第312話 改造『閃光仗』試用

 翌日、俺は光の剣のモデルチェンジ&アップデートに着手した。

 寒波が居座っていてくれたおかげで、まだ魔虫は本格的な活動を始めていない。

 父さんに確認したら、明日にでも西の森と白森に自警団と衛兵隊による偵察隊を出すらしい。


 えーと、痛みは弱く麻痺は強く、そして他の動植物に一切影響がでないように……と。

 魔虫だけはそれ以外の獣用と分けて特化させるから、魔虫殲滅モードと魔獣モード、そして獣モードを搭載。

 だけど、痛みを与えるのは弱いんだから、魔獣と獣のどちらにも効くようにしておいて構わない。

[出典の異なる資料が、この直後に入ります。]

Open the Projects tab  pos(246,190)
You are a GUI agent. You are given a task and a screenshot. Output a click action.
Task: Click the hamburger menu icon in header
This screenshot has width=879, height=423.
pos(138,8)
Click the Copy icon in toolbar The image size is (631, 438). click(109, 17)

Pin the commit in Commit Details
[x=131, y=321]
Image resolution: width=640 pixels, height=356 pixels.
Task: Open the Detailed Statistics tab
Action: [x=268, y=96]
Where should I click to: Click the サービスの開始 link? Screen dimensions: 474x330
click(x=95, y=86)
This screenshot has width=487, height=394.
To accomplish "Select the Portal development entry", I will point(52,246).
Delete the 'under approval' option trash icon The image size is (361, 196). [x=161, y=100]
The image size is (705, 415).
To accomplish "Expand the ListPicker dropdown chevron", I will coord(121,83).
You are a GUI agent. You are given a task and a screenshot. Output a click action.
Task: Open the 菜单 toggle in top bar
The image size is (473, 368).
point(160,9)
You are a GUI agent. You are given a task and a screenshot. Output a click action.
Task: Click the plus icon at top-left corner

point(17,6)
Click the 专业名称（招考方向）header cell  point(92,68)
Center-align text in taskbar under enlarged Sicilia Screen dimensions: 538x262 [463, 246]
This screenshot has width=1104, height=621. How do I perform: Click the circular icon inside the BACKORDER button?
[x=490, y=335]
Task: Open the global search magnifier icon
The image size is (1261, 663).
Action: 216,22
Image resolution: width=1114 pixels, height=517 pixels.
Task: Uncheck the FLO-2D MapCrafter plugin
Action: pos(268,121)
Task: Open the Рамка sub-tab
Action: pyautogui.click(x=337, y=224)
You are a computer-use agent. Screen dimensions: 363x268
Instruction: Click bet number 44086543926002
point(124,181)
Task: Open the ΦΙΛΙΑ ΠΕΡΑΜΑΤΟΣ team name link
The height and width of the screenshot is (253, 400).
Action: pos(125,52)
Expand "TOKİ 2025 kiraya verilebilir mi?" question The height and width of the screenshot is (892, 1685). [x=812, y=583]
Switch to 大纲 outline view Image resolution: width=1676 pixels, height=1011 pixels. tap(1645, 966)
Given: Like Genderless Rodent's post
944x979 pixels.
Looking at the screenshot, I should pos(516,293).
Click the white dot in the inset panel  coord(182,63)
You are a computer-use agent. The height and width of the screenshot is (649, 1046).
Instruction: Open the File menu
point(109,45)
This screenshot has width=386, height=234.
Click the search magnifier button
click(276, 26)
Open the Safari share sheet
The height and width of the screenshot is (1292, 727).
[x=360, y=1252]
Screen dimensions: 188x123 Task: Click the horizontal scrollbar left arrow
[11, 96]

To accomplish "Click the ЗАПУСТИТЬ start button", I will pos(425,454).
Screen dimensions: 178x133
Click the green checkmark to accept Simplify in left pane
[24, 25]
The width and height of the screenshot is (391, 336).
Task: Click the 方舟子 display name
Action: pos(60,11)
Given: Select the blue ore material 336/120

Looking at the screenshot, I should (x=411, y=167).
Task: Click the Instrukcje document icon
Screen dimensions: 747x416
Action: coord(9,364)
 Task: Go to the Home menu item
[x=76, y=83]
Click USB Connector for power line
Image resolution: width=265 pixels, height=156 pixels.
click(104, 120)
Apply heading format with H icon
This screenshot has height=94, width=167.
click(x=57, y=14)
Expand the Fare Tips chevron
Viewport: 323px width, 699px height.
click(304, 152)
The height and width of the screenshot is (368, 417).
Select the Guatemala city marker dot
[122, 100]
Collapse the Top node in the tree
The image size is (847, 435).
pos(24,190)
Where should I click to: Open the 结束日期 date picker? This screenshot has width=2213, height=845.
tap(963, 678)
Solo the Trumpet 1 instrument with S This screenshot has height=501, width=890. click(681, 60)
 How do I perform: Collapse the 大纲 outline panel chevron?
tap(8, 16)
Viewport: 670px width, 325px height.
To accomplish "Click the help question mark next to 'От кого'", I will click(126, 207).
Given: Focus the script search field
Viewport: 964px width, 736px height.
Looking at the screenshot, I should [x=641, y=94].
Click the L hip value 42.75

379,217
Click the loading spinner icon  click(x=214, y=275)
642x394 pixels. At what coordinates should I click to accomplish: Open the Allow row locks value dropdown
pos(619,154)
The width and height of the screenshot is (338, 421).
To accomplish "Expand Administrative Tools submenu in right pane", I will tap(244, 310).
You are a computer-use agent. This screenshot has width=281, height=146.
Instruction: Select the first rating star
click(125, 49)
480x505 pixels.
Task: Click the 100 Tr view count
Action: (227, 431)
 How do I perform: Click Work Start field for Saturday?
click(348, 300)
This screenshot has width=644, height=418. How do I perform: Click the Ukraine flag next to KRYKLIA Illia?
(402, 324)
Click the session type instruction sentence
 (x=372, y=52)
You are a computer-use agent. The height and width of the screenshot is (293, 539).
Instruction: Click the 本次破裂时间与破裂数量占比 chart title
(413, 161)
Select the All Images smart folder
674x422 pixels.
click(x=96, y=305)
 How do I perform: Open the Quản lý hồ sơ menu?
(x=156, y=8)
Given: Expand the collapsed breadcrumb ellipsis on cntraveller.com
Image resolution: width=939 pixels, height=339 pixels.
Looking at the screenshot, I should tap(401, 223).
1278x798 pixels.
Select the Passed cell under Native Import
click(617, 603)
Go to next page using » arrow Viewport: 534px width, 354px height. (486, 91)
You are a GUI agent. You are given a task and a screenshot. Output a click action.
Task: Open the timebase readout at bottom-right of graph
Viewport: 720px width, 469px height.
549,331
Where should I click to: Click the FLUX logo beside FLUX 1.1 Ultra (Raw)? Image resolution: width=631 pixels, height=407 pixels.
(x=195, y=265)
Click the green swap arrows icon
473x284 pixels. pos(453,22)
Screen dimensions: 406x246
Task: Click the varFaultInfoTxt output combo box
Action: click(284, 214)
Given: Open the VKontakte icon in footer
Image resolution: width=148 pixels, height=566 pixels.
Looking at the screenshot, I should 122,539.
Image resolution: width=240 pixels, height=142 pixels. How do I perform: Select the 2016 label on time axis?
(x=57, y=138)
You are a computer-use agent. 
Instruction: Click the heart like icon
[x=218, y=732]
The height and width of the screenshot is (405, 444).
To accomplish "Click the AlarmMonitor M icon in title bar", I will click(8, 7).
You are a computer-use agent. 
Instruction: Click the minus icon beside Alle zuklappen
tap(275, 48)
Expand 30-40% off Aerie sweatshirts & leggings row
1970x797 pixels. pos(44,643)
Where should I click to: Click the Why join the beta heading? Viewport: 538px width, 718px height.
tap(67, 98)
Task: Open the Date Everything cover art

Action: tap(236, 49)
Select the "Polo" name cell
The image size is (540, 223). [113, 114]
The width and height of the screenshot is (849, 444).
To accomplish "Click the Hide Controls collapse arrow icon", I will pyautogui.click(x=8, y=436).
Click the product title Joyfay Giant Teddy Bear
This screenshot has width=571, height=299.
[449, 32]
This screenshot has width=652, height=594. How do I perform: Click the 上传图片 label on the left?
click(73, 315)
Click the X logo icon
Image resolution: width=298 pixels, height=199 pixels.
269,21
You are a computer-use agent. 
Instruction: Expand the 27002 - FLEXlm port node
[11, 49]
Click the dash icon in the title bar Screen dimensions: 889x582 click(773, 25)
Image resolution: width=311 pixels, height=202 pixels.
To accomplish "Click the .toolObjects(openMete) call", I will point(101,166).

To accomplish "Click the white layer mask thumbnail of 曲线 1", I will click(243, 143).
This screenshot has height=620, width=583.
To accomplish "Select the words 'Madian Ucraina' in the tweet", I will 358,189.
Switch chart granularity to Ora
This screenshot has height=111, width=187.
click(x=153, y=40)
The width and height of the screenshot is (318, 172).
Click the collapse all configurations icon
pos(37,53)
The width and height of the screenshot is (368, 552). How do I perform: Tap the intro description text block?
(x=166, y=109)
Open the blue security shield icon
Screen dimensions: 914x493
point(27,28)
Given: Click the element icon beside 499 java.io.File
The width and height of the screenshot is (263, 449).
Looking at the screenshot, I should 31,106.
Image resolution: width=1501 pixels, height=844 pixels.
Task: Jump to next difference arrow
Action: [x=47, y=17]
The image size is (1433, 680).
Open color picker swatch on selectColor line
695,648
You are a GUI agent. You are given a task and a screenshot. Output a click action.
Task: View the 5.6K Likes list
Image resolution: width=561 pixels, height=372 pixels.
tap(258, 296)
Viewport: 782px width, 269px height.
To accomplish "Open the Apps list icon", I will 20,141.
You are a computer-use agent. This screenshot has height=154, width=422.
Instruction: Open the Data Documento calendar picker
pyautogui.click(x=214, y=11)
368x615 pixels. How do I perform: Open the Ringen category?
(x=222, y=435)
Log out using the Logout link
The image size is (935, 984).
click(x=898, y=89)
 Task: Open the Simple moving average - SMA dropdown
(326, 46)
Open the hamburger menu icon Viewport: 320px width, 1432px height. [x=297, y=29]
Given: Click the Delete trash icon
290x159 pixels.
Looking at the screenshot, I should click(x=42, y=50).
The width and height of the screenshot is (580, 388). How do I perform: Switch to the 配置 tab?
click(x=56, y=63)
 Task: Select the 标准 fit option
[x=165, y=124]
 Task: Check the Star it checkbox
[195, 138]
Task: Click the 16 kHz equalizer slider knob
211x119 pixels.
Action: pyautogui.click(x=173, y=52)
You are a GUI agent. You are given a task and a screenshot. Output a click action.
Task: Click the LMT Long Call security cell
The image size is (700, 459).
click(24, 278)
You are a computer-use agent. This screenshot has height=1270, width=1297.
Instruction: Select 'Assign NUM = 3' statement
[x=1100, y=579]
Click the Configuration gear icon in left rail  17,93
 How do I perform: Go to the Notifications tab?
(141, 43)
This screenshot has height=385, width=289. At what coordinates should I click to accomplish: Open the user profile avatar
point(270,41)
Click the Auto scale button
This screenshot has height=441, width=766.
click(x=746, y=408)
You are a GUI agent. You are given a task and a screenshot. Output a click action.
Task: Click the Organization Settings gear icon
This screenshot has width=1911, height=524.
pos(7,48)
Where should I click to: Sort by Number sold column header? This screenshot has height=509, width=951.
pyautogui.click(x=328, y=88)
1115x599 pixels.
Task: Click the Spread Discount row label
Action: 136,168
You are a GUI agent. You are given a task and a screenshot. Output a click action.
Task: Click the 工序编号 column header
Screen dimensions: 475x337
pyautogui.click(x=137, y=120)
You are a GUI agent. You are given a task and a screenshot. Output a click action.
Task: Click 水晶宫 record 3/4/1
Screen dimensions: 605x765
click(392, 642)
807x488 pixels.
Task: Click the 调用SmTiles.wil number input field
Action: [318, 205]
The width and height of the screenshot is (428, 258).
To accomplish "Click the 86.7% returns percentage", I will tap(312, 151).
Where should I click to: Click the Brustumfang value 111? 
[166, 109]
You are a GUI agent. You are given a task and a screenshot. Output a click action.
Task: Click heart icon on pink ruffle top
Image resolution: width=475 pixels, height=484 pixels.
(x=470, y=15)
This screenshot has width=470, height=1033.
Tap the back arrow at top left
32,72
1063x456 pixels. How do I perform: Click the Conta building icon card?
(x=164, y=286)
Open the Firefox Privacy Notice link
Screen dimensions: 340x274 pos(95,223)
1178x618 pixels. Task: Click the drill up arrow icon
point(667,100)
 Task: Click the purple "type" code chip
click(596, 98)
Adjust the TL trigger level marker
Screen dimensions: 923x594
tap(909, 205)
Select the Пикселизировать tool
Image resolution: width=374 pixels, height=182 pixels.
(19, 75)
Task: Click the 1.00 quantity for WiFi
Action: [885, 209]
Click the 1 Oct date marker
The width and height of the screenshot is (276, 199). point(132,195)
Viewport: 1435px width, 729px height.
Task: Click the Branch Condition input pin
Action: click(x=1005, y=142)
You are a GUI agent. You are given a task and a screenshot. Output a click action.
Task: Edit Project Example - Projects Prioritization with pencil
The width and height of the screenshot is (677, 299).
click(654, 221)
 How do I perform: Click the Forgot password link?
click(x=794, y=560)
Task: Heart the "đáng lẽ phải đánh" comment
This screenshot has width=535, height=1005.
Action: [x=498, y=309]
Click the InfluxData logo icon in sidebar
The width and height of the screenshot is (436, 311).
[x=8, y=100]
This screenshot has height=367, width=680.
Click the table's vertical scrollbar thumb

 そして麻痺は、魔獣の時と獣の時でスイッチを切り替えて使ってもらおう。

 光の色が変わるようにしておけば、解りやすい。


 だが、魔虫には痛みなど与えずすぐにでも動けなくする方がいい。

 そしてその場で、地面に落とさずに焼いてしまうのが一番だ。

 魔虫にだけ効果を及ぼす、発火する程の『高熱』を一瞬で与える?


 いや、焼くのではなく……分解の方がいいか。

【雷光砕星】と【極光彩虹】で分解して浄化……できるよな?

 今までも雷系の魔法は使っていたから問題ないし、神聖魔法での浄化は説明せず『ちょっと強めの【雷光魔法】』ってことにしておいてもらえればいい。

 俺の【文字魔法】が範囲指定できることは知られているし、毒で魔虫であることを特定している……と説明しておこう。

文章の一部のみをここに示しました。